- [Exercise]:
Present the lines of the material as a Markdown table with the columns Row and Line, starting at the line that contains "has width=667, height=578." and ending at the line that contains "Action: point(192,20)". Number each row and omit blank lines.

(Data items)
● ● ● ● ● ● ●
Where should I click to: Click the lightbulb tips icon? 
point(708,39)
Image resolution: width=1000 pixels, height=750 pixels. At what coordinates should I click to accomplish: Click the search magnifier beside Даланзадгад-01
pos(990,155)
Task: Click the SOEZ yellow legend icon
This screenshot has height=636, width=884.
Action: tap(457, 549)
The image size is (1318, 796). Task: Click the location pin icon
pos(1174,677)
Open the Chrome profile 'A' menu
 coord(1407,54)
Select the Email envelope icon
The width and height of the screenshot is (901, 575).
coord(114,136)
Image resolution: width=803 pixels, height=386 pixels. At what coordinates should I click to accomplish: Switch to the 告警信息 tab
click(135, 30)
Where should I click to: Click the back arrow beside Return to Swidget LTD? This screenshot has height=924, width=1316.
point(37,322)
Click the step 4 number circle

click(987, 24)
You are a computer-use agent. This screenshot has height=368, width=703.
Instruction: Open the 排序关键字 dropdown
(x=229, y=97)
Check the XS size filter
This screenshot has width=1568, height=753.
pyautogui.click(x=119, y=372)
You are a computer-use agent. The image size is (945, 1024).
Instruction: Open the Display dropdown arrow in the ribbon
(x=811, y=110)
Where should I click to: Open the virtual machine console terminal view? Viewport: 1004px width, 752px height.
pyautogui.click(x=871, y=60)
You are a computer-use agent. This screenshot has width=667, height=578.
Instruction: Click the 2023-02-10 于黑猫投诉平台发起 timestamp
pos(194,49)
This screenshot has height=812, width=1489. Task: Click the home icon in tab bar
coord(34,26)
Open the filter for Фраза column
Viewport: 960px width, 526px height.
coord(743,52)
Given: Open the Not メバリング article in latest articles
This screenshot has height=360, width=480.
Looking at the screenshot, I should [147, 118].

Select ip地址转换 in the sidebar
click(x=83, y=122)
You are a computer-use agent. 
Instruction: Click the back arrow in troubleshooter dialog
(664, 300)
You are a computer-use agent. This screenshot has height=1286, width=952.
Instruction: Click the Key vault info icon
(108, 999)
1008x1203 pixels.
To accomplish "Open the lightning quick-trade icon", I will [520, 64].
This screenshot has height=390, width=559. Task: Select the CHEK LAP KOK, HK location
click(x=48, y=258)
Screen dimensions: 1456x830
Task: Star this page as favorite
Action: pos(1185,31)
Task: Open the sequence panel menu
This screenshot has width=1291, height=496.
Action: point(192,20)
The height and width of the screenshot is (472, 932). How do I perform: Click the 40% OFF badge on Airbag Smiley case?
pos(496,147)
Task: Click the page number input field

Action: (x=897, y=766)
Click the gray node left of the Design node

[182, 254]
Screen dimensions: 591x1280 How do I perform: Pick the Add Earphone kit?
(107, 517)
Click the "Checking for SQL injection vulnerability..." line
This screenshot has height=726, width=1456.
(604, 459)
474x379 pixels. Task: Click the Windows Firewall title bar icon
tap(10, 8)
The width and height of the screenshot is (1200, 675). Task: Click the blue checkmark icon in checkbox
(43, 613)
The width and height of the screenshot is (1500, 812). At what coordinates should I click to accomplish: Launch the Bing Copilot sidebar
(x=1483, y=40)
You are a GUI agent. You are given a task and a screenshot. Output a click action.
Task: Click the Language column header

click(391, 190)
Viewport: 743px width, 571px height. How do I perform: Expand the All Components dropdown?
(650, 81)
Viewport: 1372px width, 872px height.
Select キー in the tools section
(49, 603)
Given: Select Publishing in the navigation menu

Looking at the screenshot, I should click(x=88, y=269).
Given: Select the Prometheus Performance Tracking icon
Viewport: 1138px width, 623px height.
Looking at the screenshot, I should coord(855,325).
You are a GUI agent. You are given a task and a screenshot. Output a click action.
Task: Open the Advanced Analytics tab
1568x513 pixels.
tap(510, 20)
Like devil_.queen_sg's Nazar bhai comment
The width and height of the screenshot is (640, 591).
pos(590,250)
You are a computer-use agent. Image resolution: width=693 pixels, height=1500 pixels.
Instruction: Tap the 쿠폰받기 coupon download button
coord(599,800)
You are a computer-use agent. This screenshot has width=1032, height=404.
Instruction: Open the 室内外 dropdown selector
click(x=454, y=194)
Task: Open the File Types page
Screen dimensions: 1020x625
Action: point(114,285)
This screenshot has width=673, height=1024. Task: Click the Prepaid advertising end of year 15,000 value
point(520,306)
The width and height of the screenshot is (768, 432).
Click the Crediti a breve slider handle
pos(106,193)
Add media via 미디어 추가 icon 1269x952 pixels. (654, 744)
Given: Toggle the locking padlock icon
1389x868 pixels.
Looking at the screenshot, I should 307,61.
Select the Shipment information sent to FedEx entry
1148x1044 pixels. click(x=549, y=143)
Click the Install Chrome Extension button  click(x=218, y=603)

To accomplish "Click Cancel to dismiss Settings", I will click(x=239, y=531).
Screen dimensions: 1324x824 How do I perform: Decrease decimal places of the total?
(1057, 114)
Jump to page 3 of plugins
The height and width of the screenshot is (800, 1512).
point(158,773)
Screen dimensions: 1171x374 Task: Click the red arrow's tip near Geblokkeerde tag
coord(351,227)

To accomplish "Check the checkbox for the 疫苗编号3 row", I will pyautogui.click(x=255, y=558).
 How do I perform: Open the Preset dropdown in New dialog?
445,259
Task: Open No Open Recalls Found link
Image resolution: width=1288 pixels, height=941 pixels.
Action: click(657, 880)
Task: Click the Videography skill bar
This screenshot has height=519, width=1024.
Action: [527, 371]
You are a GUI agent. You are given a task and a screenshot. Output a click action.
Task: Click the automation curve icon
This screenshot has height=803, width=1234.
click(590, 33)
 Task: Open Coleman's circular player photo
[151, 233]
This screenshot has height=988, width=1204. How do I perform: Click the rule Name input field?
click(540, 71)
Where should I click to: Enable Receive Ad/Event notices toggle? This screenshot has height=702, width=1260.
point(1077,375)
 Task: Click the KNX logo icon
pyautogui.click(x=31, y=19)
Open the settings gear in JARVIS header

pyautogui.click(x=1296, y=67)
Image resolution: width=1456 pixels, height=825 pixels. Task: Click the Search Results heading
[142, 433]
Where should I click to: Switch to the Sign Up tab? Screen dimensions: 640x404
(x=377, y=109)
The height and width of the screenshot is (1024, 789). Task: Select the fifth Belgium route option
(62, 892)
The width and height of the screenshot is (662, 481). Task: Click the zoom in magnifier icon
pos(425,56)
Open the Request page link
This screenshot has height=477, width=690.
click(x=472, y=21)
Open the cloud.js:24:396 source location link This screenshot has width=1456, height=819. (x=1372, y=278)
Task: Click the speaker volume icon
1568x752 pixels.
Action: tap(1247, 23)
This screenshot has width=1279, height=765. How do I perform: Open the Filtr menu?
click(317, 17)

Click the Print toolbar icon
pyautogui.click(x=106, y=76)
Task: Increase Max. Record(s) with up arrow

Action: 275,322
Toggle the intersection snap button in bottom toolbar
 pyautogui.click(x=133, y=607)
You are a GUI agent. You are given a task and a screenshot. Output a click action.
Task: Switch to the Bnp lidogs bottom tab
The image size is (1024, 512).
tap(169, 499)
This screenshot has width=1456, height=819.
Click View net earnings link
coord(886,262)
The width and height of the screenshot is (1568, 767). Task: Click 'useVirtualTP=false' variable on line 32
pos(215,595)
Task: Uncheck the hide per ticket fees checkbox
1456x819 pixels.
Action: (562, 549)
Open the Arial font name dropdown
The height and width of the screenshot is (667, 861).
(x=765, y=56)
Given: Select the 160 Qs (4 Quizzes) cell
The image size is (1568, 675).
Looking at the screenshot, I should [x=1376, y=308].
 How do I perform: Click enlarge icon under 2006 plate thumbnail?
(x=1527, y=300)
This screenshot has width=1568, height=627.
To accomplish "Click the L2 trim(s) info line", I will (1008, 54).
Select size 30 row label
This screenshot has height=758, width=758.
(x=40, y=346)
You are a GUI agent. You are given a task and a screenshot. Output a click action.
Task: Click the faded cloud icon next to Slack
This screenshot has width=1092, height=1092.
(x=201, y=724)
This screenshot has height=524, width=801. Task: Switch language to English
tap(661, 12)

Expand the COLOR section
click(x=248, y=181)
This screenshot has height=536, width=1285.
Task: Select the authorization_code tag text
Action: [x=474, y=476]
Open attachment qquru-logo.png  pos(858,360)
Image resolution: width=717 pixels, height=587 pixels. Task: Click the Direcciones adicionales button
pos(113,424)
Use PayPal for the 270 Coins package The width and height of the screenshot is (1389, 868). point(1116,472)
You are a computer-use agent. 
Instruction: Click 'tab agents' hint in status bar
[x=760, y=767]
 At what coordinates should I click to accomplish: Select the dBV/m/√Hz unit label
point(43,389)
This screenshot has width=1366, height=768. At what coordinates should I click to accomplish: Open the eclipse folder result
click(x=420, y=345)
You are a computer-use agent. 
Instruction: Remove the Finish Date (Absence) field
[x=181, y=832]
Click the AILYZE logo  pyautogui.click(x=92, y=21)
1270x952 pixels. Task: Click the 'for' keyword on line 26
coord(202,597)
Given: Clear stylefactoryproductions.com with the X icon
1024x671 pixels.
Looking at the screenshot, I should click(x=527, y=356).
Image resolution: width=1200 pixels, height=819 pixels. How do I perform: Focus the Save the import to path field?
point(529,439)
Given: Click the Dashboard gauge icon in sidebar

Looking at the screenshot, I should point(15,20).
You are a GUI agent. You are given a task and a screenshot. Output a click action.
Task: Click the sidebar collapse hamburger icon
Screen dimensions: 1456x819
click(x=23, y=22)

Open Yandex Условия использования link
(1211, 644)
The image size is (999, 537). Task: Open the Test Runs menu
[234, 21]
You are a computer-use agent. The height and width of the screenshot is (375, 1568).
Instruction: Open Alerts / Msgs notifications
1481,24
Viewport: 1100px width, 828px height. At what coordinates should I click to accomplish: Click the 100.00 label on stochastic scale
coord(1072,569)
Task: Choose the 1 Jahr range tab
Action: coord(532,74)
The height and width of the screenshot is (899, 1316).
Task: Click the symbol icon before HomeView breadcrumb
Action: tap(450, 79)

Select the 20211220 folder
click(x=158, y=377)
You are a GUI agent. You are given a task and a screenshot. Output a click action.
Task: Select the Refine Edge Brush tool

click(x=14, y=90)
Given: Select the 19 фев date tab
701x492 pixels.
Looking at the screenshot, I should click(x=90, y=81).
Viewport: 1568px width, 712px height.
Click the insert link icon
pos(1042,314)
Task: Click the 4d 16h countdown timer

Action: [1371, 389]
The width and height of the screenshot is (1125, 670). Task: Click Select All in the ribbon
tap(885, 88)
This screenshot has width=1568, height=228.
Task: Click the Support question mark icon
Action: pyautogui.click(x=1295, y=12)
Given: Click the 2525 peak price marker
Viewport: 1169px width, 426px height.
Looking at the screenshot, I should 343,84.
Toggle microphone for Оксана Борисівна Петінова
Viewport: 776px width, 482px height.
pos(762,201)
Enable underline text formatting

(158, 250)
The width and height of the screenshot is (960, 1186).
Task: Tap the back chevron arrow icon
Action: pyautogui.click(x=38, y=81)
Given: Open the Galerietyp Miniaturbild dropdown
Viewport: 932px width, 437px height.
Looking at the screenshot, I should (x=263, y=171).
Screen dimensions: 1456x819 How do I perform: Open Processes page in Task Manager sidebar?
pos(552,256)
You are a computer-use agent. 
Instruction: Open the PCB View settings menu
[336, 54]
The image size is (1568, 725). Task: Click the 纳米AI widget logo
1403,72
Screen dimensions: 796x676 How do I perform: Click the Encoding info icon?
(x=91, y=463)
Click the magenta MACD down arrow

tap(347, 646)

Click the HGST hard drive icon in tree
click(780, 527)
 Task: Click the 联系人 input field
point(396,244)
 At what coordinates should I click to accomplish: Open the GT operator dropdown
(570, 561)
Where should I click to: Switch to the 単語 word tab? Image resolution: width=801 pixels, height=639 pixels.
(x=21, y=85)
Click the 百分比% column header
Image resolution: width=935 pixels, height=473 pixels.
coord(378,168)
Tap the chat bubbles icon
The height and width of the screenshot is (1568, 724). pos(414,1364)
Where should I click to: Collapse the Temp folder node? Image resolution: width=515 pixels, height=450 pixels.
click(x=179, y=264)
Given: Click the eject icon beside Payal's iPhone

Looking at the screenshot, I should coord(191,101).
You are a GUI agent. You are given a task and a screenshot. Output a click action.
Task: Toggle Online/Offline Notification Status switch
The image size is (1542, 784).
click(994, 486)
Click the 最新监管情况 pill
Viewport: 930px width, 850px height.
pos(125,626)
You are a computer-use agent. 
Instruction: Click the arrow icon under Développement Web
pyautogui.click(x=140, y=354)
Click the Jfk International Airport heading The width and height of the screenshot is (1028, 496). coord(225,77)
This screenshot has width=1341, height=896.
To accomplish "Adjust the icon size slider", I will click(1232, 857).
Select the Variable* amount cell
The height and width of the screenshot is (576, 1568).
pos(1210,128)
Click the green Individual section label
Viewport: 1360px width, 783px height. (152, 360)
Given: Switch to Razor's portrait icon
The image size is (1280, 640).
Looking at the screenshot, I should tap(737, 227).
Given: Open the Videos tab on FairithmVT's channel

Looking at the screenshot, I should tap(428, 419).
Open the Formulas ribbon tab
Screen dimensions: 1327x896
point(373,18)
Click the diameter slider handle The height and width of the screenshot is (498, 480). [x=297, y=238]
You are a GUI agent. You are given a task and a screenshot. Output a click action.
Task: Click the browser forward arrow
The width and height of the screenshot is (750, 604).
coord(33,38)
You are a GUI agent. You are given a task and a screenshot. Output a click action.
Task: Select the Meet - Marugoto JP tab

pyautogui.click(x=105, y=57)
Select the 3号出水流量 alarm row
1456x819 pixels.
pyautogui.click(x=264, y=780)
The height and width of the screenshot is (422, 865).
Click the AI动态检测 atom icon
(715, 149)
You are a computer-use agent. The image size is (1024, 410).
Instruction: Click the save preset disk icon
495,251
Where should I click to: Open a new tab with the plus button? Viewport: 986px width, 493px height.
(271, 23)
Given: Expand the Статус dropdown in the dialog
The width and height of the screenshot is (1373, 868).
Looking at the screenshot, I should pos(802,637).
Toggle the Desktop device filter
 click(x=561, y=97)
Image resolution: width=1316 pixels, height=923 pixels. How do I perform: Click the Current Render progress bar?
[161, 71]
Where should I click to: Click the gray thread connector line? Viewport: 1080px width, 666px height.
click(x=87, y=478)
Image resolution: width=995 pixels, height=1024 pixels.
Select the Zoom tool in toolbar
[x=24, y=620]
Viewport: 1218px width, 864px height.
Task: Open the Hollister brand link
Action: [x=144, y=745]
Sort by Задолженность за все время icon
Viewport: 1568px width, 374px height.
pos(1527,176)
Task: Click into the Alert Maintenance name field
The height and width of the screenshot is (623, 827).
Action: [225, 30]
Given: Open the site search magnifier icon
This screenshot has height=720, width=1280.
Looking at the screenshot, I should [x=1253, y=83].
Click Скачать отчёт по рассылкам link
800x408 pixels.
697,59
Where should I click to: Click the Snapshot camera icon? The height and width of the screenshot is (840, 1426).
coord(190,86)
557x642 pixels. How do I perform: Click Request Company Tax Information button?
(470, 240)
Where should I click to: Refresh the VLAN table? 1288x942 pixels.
● ● ● ● ● ● ●
- [Finished exercise]:
| Row | Line |
|---|---|
| 1 | You are a computer-use agent. This screenshot has width=667, height=578. |
| 2 | Instruction: Click the 2023-02-10 于黑猫投诉平台发起 timestamp |
| 3 | pos(194,49) |
| 4 | This screenshot has height=812, width=1489. Task: Click the home icon in tab bar |
| 5 | coord(34,26) |
| 6 | Open the filter for Фраза column |
| 7 | Viewport: 960px width, 526px height. |
| 8 | coord(743,52) |
| 9 | Given: Open the Not メバリング article in latest articles |
| 10 | This screenshot has height=360, width=480. |
| 11 | Looking at the screenshot, I should [147, 118]. |
| 12 | Select ip地址转换 in the sidebar |
| 13 | click(x=83, y=122) |
| 14 | You are a computer-use agent.  |
| 15 | Instruction: Click the back arrow in troubleshooter dialog |
| 16 | (664, 300) |
| 17 | You are a computer-use agent. This screenshot has height=1286, width=952. |
| 18 | Instruction: Click the Key vault info icon |
| 19 | (108, 999) |
| 20 | 1008x1203 pixels. |
| 21 | To accomplish "Open the lightning quick-trade icon", I will [520, 64]. |
| 22 | This screenshot has height=390, width=559. Task: Select the CHEK LAP KOK, HK location |
| 23 | click(x=48, y=258) |
| 24 | Screen dimensions: 1456x830 |
| 25 | Task: Star this page as favorite |
| 26 | Action: pos(1185,31) |
| 27 | Task: Open the sequence panel menu |
| 28 | This screenshot has width=1291, height=496. |
| 29 | Action: point(192,20) |